▸ Work required
All lines from the one containing "Given: Select the" to the end of the data below are to be returned exactly, both ends included, with nothing added.

▸ Supplied data
= = = = =

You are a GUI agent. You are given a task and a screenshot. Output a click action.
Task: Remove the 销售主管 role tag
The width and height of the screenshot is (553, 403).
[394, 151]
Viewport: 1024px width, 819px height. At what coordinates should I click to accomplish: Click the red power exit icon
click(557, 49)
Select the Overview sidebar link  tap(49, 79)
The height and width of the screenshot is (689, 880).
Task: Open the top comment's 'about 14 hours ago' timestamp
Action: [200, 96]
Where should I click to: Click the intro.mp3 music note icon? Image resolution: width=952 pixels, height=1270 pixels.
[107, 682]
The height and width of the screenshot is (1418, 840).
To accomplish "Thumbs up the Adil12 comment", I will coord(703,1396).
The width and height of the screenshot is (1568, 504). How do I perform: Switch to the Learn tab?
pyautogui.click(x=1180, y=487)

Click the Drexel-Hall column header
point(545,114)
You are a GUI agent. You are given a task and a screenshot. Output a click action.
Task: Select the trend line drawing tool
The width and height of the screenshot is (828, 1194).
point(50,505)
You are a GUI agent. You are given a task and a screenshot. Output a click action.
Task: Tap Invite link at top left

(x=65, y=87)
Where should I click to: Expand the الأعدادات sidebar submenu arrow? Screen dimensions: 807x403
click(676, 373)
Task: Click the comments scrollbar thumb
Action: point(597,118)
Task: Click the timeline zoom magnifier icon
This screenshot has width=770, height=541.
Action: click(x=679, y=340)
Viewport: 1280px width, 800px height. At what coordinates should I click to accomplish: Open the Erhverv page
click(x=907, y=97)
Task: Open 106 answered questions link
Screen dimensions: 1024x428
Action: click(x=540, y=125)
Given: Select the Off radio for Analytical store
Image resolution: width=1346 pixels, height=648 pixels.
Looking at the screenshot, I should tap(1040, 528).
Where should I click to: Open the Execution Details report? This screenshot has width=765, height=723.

= = = = =

▸ Task answer
Given: Select the Off radio for Analytical store
Image resolution: width=1346 pixels, height=648 pixels.
Looking at the screenshot, I should tap(1040, 528).
Where should I click to: Open the Execution Details report? This screenshot has width=765, height=723.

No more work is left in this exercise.